Nach dem Hantavirus-Ausbruch auf einem Kreuzfahrtschiff sind vor der Küste von Kap Verde drei Passagiere mit Verdacht auf eine Infektion evakuiert worden.

    Das Kreuzfahrtschiff MV Hondius liegt vor dem Hafen von Praia, der Hauptstadt von Kap Verde, vor Anker (04.05.2026).
    Das Kreuzfahrtschiff MV Hondius liegt vor dem Hafen von Praia, der Hauptstadt von Kap Verde, vor Anker (04.05.2026). (AFP)

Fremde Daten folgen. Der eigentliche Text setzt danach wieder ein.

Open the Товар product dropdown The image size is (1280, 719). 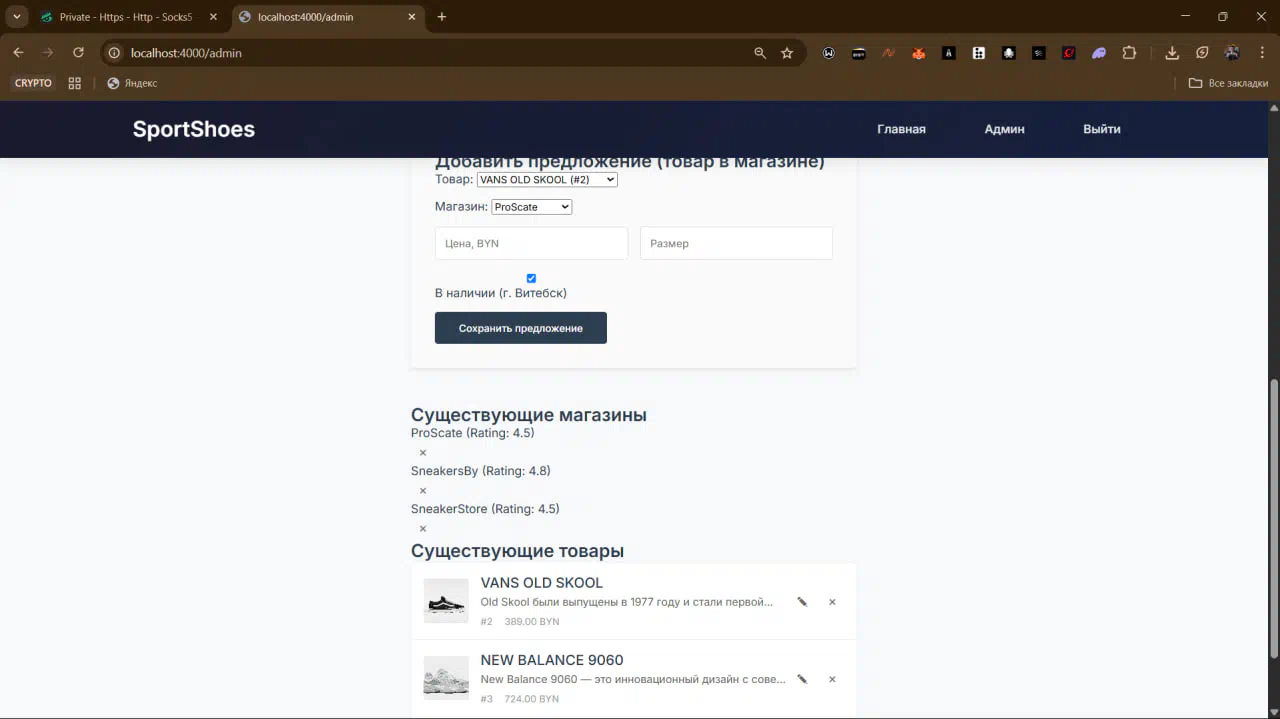[x=546, y=180]
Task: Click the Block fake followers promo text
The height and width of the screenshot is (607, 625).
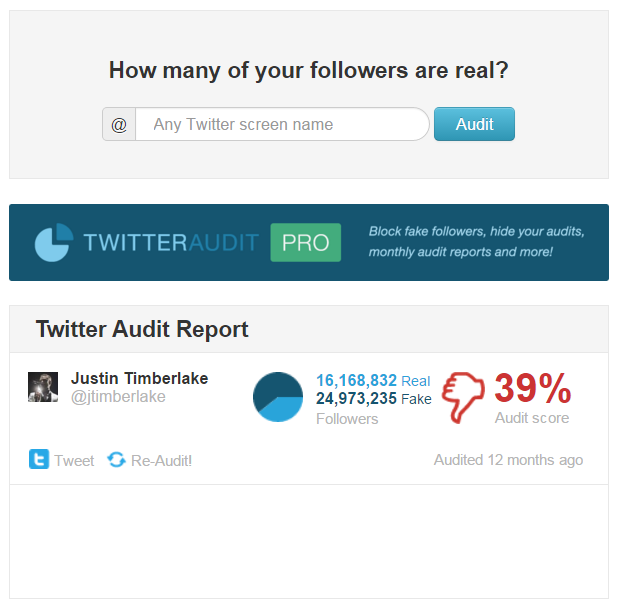Action: [x=476, y=242]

    Nach Angaben der Weltgesundheitsorganisation sind sie auf dem Weg in die Niederlande. Bislang wurden nach Angaben der WHO an Bord acht mutmaßliche Hantavirus-Fälle registriert, fünf davon wurden inzwischen bestätigt. Drei Infizierte sind gestorben. Spanien erteilte dem Schiff mit knapp 150 Menschen an Bord inzwischen die Erlaubnis, einen Hafen auf den Kanarischen Inseln anzulaufen. Je nach Virenstamm kann das Hantavirus im schlimmsten Fall zu Nierenversagen oder Lungenödemen führen.

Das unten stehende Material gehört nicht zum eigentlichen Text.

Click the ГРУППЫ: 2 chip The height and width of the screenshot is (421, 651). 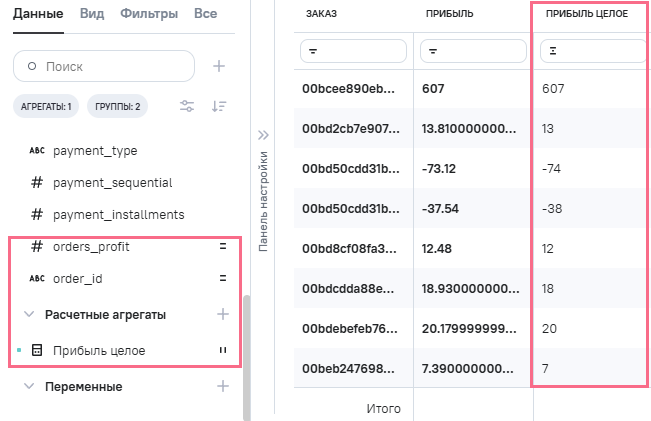pyautogui.click(x=118, y=106)
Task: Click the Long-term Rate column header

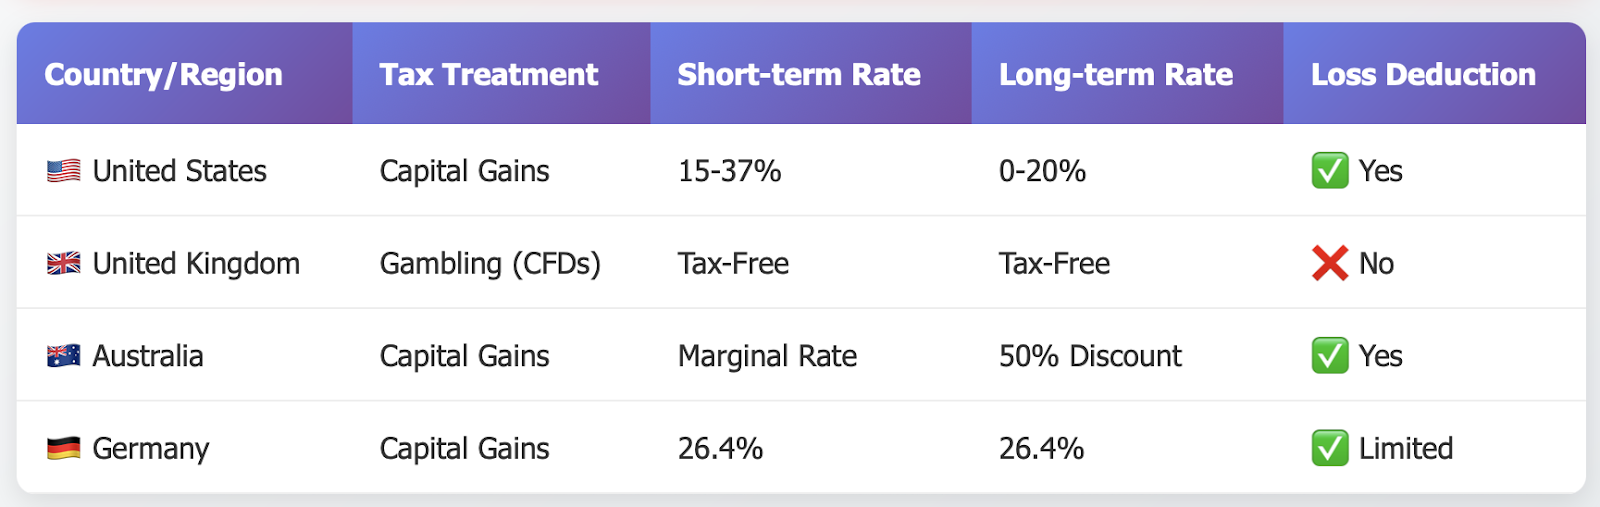Action: pyautogui.click(x=1116, y=74)
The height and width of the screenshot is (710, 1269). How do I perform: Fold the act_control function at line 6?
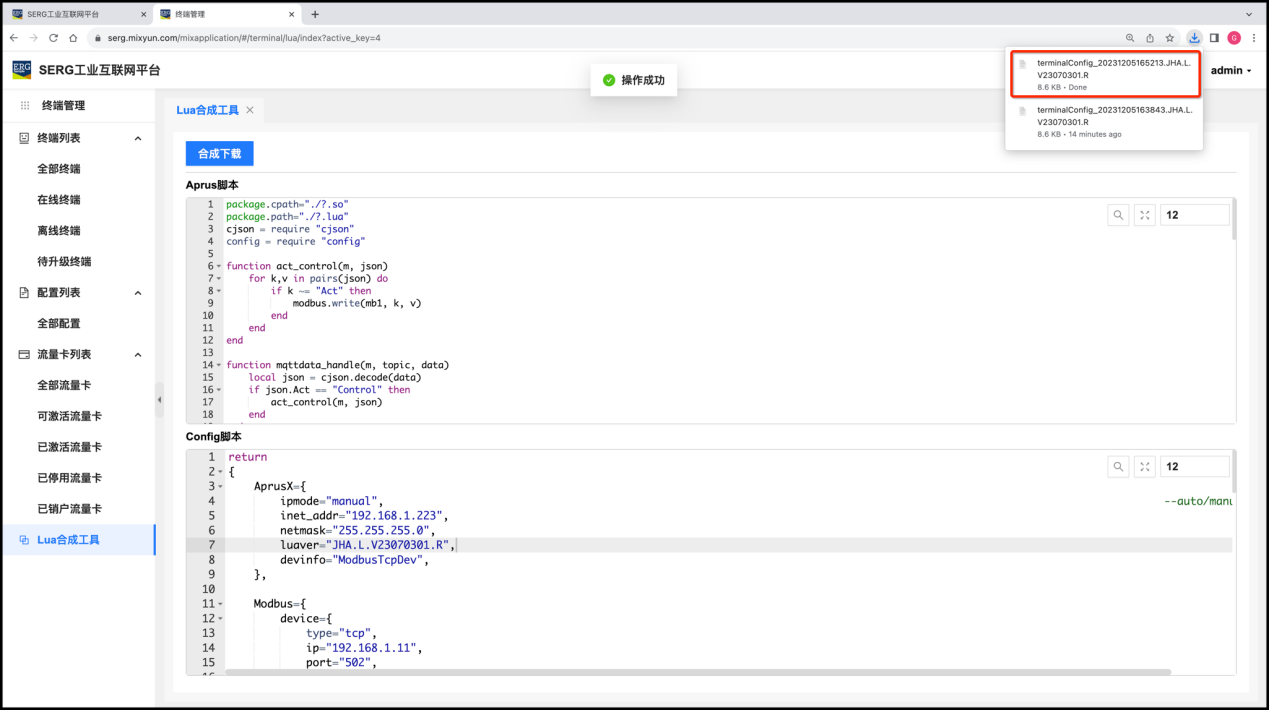click(x=218, y=267)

    Der Tropenmediziner Schmidt-Chanasit hält eine größere Ausbreitung für unwahrscheinlich. Er sagte im Deutschlandfunk Nova, optimale Verbreitungsbedingungen gebe es nur bei engen, länger anhaltenden Kontakten.
    Diese Nachricht wurde am 07.05.2026 im Programm Deutschlandfunk gesendet.